Traditional Peoples or Traditional Communities are groups that have a culture distinct from the predominant local culture, maintaining a way of life intimately linked to the natural environment in which they live. Through their own forms of social organization, use of territory and natural resources (with a subsistence relationship ), their socio-cultural-religious reproduction utilizes knowledge transmitted orally and in daily practice. The Saracura community bases its economy on agriculture and fishing. During the river flood season, residents raise the floor of their houses (a process they call "marrombar"), sometimes reaching the roof, when they move to another location (called "terra firme").[3]
The lack of land title (land regularization) creates difficulties for quilombola communities in developing agriculture, in addition to conflicts with farmers in their regions and the impossibility of requesting social and urban policies to improve living conditions, such as urban infrastructure for energy, water and sewage networks. In the case of the Saracura community, the main conflicts are against mining, prospecting and steelmaking, as well as livestock farming.[8]
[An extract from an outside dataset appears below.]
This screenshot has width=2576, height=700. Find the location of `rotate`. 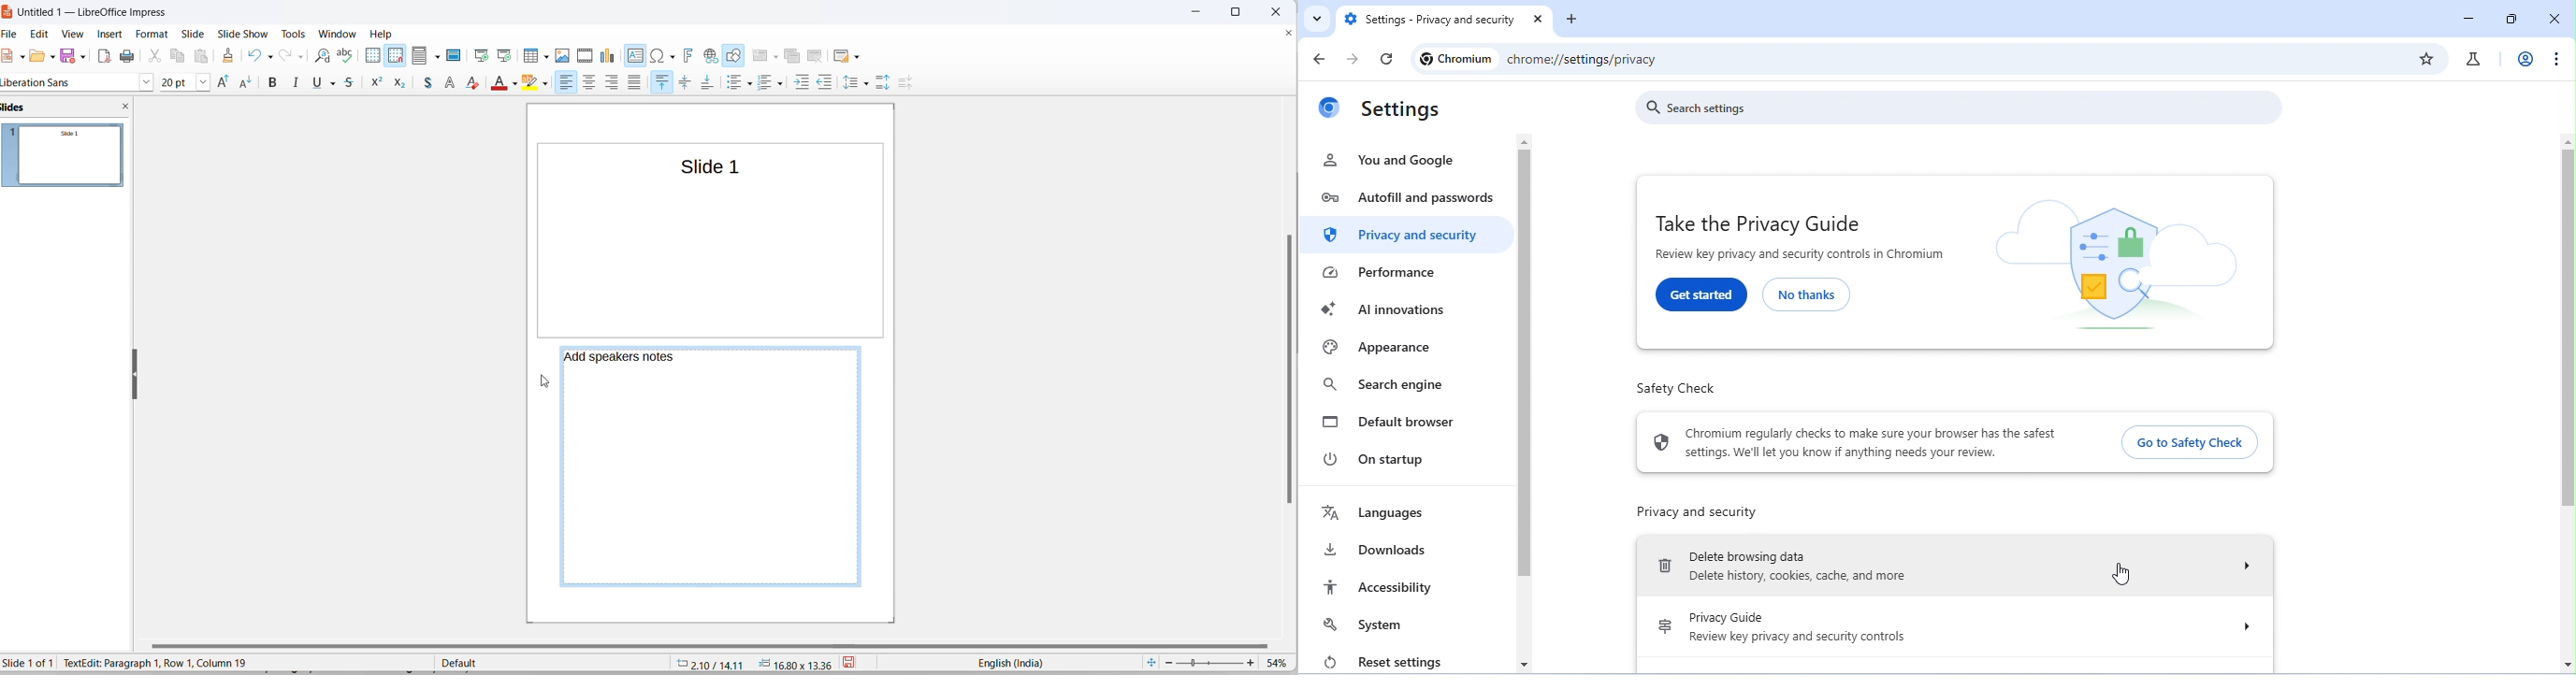

rotate is located at coordinates (514, 82).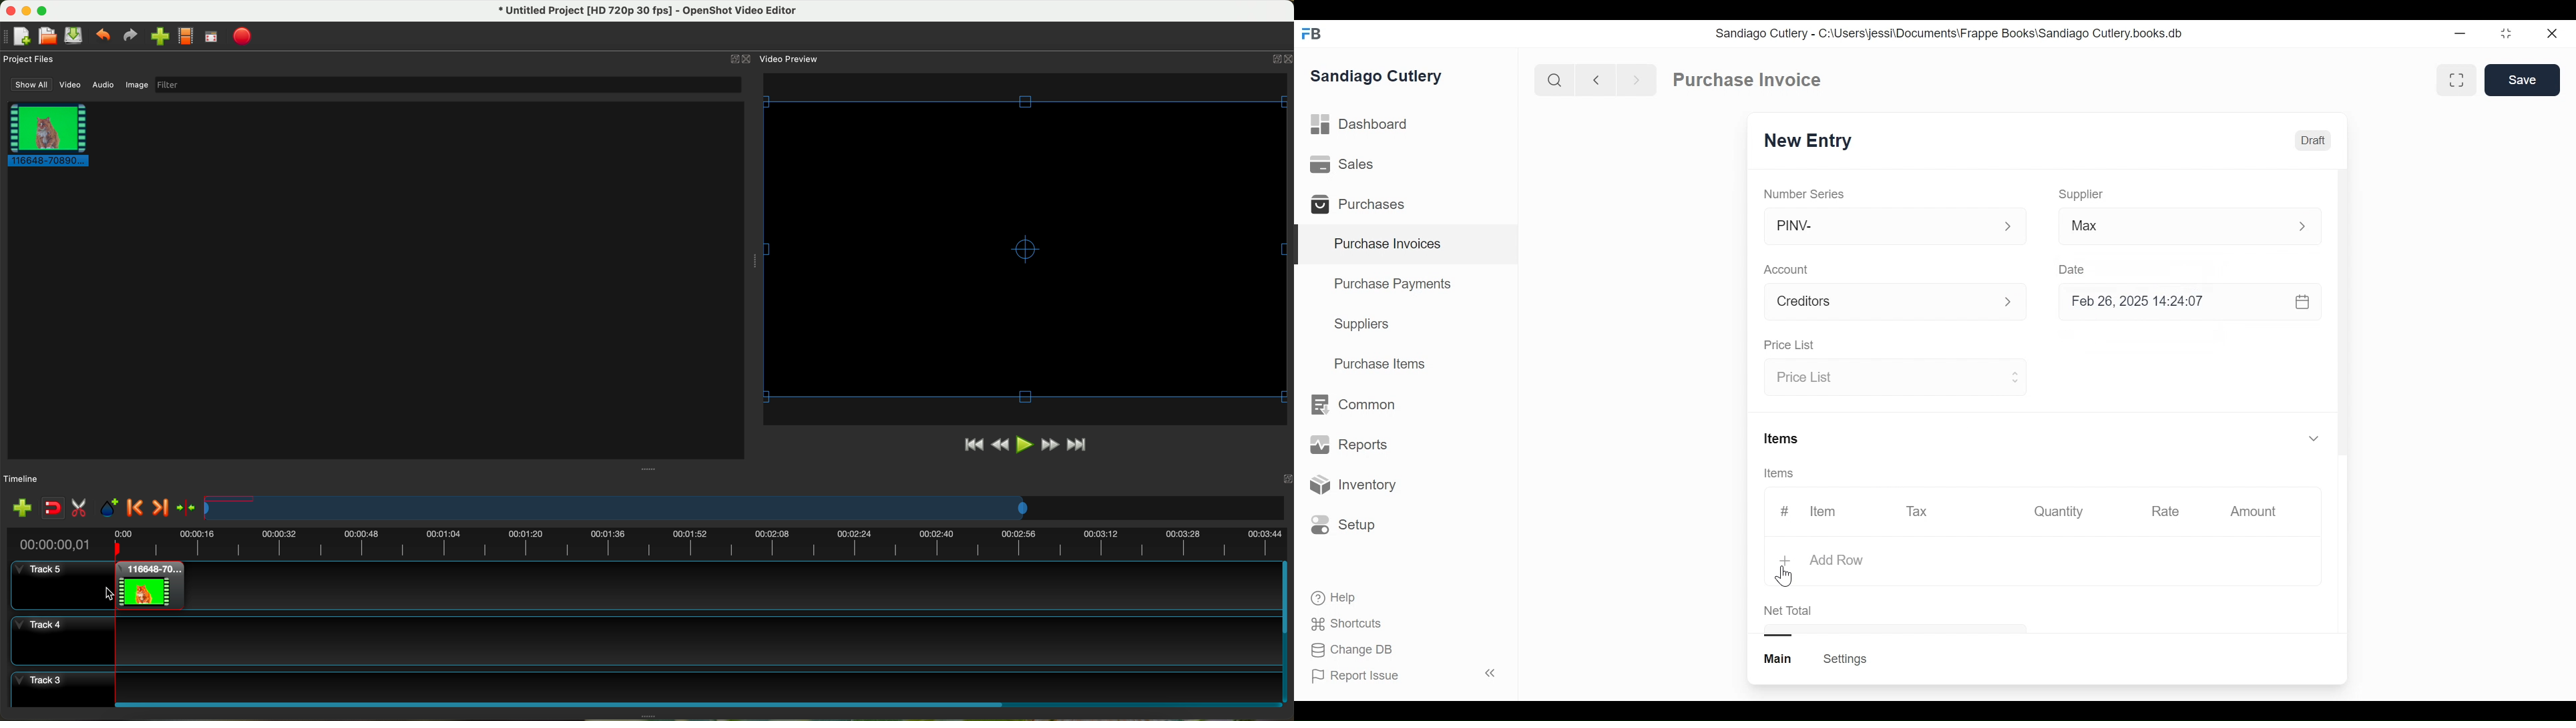 This screenshot has width=2576, height=728. What do you see at coordinates (1883, 379) in the screenshot?
I see `Price List` at bounding box center [1883, 379].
In September 2020, the Federation of Quilombola Organizations of Santarém (FOQS) filed a request for action with the Public Prosecutor 's Office against the construction of a fuel port by the company Atem's Distribuidora de Petróleo, on the banks of the Amazon River and at the entrance to Lake Maicá, in the Área Verde neighborhood, in Santarém. According to the Saracura community, there was no free, prior and informed consultation with the 10,000 families of quilombola, indigenous and fishing people who will be impacted by the project, as required by Convention 169 (better known as the Convention on Indigenous and Tribal Peoples) of the International Labour Organization. The 10,000 families depend on the lake for their survival.[9]
According to the Federal Public Prosecutor's Office and the Public Prosecutor's Office of Pará, in April 2020, the company had already been denounced for fraud in the environmental licensing of this project (which in September was already 97% complete): the company Atem's did not indicate that there would be transportation of dangerous goods, nor storage of fuels and other petroleum derivatives. It was found that Atem's had the "environmental licensing process facilitated, with fewer requirements and greater speed".[9]
Even before the fuel port was operational, the most distant Quilombola communities were already experiencing impacts on fishing, because fishermen left the Lago Maicá region and moved there; leading to conflicts and violence. The company responded to the lawsuits by suggesting that the logic of the impact assessment be reversed in order to try to allow the resumption of the works: seeking to consult the communities with the works already 97% complete, therefore obtaining the preliminary licenses and certifications in the final phase of the activities.[9]